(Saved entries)
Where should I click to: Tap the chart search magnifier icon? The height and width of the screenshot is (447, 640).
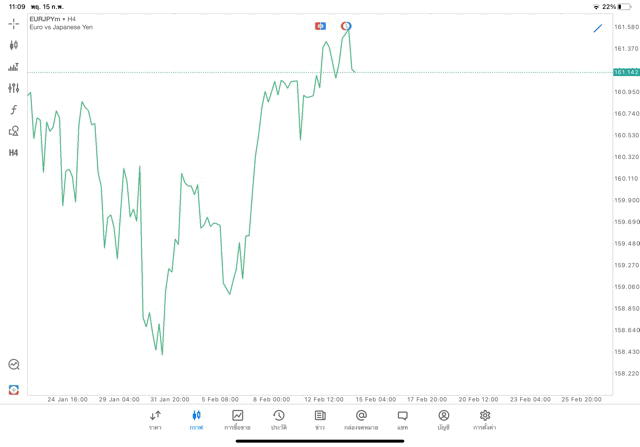(14, 365)
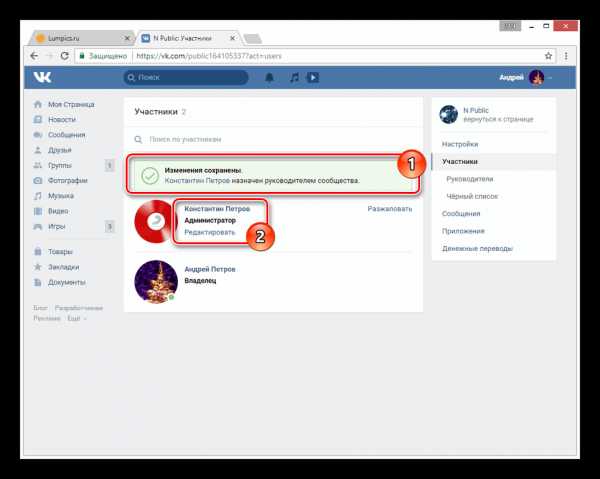600x479 pixels.
Task: Close the N Public Участники tab
Action: point(232,38)
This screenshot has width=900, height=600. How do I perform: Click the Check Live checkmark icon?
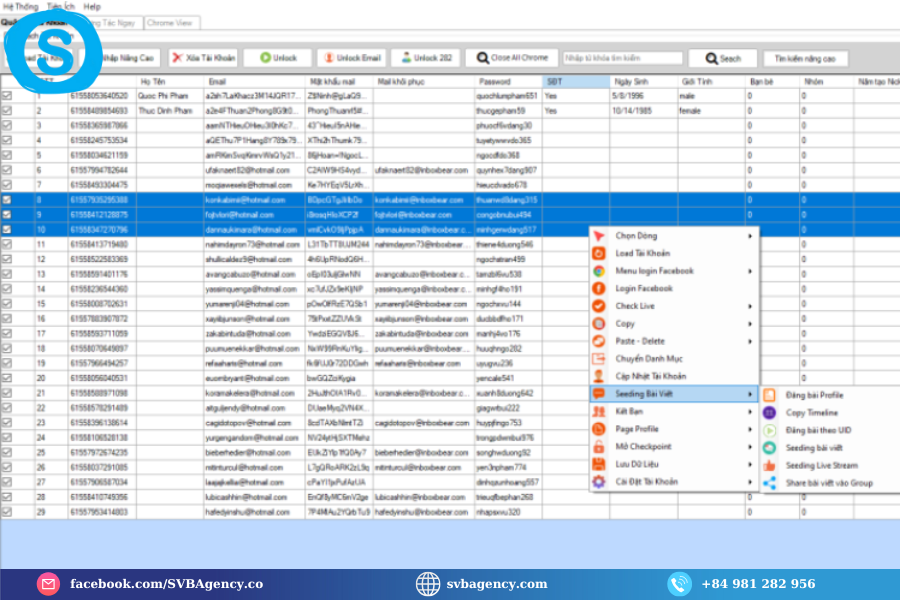(x=599, y=306)
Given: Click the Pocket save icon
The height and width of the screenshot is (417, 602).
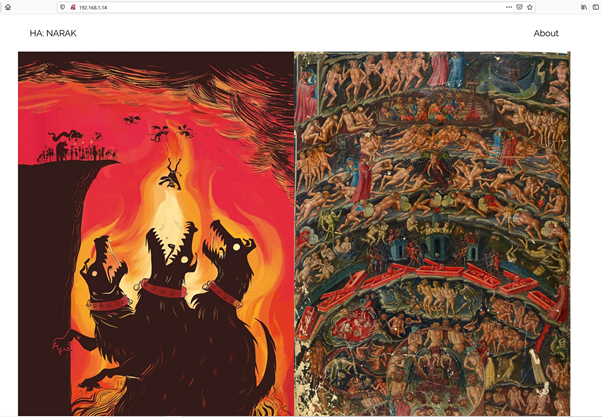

PROMPT
Write out every line above exactly, minus images.

EXERCISE RESULT
Where should I click to: Tap the chart search magnifier icon? The height and width of the screenshot is (447, 640).
(14, 365)
600x479 pixels.
Task: Close the N Public Участники tab
Action: point(232,38)
This screenshot has width=900, height=600. How do I perform: Click the Check Live checkmark icon?
(x=599, y=306)
Given: Click the Pocket save icon
The height and width of the screenshot is (417, 602).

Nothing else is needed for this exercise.